Lo scienziato cerca risposte, noi possiamo custodire domande. Il pensiero della morte è uno degli argomenti che si tende a ignorare. In realtà il memento mori non è un pessimo di compagno di viaggio del nostro quotidiano. Al contrario.

Senza nessun titolo accademico da esibire in ambito neuroscientifico, confesso che, quando ho letto di questo “guizzo” del cervello negli istanti prima della morte, ho subito pensato che dovremo essere pronti al passo della morte. Mi è tornata in mente una cosa che mi disse Suor Chiara Cherubini durante l’intervista che le feci. Il suo tumore le provocò due shock anafilattici, visse la morte da vicino.

Durante questi due shock non ho mai perso conoscenza, mi stavo accorgendo di morire e vedevo attorno a me gli infermieri che mi praticavano il massaggio cardiaco. Naturalmente non lo auguro a nessuno, ma devo però annoverarla – lo dico con grande pudore – tra le esperienze più piene di bellezza che ho avuto.
Mi accorgevo che la vita veniva da fuori, e che l’aria non voleva entrare nei polmoni.
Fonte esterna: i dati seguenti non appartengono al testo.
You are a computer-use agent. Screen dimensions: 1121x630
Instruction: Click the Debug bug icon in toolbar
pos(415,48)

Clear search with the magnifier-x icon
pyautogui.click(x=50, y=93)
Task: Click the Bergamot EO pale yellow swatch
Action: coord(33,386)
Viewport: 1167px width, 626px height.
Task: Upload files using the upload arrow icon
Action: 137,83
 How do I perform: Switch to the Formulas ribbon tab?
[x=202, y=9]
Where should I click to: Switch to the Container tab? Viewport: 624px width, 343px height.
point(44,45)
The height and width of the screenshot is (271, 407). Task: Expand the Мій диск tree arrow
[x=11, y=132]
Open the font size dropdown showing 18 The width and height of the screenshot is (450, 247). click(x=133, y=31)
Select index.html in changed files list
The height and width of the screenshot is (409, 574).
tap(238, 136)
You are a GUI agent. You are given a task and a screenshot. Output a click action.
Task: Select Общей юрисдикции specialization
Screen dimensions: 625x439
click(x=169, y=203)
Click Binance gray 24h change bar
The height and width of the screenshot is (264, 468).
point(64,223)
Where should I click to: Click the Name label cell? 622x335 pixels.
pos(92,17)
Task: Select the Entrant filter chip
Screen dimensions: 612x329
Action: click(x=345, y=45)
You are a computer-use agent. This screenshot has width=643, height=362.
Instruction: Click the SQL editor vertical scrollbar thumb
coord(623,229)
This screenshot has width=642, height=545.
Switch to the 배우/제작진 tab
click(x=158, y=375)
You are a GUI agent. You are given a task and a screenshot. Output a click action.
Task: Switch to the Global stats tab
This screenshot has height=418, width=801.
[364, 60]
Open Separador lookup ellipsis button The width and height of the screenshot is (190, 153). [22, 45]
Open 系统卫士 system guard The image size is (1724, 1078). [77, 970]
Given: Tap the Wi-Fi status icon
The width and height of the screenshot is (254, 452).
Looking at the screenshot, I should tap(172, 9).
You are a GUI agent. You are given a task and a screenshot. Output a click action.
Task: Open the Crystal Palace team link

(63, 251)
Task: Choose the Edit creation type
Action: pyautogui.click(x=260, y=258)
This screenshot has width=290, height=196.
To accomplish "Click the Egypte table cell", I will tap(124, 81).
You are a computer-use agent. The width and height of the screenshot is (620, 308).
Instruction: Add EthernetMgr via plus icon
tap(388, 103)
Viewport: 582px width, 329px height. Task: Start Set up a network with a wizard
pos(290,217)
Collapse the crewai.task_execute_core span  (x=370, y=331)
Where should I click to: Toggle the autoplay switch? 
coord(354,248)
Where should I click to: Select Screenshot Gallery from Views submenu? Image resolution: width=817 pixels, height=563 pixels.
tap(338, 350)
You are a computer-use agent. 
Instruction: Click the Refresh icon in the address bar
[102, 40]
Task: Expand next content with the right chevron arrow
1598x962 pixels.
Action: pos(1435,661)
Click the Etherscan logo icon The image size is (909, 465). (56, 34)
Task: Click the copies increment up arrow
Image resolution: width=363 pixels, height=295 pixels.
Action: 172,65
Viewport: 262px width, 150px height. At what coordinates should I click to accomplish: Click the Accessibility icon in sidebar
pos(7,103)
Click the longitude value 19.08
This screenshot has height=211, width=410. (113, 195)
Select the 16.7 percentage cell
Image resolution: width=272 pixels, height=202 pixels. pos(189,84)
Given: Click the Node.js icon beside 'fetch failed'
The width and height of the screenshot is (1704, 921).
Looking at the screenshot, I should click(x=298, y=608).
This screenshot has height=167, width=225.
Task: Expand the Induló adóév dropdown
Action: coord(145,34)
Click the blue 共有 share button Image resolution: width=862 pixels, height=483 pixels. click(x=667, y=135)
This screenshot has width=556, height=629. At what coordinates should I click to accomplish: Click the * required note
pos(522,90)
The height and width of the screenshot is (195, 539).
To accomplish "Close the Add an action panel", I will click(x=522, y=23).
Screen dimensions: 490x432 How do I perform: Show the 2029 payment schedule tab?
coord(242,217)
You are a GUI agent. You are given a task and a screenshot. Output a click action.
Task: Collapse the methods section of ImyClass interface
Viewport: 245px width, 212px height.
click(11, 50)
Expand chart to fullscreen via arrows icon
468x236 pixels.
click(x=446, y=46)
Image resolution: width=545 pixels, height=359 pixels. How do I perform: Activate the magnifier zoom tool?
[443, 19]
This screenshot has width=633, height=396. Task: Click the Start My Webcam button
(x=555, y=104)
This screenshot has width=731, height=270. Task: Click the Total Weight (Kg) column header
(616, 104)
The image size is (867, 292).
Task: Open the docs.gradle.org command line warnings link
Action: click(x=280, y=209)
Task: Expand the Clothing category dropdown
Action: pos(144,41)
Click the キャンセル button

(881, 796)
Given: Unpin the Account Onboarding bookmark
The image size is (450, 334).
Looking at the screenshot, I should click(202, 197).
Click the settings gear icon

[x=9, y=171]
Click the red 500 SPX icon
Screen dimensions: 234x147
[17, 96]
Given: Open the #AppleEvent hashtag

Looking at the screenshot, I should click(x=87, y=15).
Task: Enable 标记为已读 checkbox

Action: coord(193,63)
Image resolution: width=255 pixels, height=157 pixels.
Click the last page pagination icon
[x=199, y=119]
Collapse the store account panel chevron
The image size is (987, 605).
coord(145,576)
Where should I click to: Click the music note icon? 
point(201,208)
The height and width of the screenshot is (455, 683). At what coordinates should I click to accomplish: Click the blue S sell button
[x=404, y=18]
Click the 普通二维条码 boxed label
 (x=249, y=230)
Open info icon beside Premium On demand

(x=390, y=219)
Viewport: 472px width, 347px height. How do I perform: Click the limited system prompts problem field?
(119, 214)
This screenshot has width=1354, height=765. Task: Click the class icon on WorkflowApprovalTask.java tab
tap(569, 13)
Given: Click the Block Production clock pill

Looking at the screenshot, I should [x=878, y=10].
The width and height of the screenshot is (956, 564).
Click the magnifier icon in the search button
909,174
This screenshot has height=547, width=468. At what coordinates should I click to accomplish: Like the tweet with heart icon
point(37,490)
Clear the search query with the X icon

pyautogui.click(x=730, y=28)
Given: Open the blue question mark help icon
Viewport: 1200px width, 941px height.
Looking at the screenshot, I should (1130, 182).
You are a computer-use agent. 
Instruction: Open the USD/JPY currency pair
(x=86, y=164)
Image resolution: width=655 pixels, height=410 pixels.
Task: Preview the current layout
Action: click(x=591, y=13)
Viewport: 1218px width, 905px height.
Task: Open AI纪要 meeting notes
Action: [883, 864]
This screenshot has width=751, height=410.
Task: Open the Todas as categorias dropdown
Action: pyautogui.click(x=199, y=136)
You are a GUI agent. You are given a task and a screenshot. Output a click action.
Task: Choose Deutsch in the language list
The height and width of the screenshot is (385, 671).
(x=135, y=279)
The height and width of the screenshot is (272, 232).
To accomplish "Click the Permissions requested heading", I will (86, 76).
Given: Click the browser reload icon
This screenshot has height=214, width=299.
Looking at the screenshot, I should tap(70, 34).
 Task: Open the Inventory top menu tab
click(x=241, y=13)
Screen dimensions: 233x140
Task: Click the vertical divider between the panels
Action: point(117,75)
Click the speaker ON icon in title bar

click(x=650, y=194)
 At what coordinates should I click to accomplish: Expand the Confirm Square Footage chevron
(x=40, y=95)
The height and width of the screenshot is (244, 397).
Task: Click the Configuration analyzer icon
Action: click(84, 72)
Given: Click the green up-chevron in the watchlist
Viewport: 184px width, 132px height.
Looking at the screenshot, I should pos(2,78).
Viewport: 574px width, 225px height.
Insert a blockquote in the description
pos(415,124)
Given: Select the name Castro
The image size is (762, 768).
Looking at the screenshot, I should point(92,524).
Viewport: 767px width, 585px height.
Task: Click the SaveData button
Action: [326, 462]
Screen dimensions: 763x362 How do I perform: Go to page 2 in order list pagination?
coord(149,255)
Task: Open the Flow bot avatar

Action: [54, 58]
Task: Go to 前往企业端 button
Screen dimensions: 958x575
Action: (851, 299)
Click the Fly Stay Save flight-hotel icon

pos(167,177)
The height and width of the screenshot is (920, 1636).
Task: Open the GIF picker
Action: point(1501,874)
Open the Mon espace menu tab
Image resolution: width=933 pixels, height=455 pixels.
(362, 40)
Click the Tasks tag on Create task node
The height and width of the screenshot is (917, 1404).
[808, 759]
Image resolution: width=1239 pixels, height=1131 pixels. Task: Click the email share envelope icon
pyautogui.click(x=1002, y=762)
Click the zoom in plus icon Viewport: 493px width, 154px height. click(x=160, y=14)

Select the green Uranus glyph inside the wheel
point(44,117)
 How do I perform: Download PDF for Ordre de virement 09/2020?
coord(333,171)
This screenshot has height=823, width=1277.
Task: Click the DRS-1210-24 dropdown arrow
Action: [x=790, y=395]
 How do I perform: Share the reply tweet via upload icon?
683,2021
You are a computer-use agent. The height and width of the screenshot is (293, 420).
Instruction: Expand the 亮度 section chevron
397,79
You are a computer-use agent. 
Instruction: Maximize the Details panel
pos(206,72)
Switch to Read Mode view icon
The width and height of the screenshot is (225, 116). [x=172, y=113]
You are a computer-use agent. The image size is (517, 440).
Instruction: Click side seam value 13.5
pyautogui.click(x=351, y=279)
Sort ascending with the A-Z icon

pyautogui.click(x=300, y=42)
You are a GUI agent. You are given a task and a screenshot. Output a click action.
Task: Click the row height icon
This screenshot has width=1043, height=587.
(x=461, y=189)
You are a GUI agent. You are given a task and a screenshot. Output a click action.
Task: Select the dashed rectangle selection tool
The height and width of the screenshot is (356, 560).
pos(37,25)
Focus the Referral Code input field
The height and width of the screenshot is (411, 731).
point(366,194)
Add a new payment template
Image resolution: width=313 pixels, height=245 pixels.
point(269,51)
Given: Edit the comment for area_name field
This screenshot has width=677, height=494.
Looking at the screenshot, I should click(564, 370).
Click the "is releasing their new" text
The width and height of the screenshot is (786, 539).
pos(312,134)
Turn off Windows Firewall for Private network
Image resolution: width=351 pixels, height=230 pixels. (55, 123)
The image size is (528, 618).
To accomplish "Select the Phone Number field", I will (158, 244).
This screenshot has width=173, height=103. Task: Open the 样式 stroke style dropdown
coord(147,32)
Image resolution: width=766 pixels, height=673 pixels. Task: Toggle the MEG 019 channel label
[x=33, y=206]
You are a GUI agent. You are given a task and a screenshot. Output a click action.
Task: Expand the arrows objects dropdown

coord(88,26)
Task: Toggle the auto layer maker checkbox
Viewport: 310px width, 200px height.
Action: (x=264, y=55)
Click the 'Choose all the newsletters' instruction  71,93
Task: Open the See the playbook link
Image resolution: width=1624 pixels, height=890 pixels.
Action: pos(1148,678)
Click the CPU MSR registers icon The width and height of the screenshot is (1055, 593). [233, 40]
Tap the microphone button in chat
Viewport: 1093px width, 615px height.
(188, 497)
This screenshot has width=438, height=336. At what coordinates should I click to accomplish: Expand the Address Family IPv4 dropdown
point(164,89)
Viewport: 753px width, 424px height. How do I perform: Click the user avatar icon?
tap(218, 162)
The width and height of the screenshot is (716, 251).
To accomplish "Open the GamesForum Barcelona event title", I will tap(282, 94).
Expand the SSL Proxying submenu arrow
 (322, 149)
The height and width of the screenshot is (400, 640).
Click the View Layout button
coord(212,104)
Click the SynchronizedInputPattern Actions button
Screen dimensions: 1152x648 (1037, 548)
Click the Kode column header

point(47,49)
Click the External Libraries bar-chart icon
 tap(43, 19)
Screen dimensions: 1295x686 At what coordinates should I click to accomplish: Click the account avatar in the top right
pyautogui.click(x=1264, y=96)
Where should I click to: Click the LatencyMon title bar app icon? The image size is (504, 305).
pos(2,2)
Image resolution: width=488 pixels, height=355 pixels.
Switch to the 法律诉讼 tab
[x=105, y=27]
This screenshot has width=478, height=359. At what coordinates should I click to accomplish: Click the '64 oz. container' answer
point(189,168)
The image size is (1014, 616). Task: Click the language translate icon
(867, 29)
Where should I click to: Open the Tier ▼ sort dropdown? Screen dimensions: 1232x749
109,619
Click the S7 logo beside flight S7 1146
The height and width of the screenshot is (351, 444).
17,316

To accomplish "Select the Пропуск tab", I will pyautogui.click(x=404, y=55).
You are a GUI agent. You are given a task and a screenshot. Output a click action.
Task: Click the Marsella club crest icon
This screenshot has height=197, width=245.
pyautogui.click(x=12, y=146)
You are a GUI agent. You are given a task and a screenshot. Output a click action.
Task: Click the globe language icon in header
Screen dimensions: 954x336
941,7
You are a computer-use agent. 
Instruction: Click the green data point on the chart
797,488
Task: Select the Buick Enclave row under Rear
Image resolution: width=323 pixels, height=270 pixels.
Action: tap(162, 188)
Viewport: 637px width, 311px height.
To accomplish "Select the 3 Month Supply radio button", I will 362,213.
C’è stato un momento estremo in cui ho formulato questa preghiera: «Signore fa che io non muoia bestemmiandoti».
Non so spiegare perché ho detto così. Lo medito spesso.

Suor Chiara Cherubini
dawn-nature-sunset-woman

Il nostro libero Sì a Dio si giocherà fino all’ultimo respiro. E c’è quel passo della Divina Commedia in cui l’anima di Bonconte da Montefeltro ricorda che una lacrima sincera in punto di morte (la contrizione per i suoi peccati) lasciò beffato il diavolo che era venuto a prenderlo.

Che un encefalogramma ci restituisca dei dati che confermano l’attività del cervello nel momento supremo della vita, lascia stupiti ma non così stupiti. Forse che saremo sguarniti di risorse per la prova più importante? E se quella frenetica attività della memoria fosse un’ultima corsa a per fare scorta di una gratitudine alla vita?

Ecco le domande che lascio aperte. Anche i dizionari suggeriscono come sinonimo di “morte” la parola “fine”. Chesterton, invece, la definiva paradosso: un passaggio che ribalterà tutto, per sistemarci davvero. Sempre lui osò contraddire il poeta T.S. Eliot che aveva scritto che la vita finirà in un piagnisteo. “Per noi finirà col botto” – replicò Chesterton. E a quanto pare il cervello è dalla sua parte.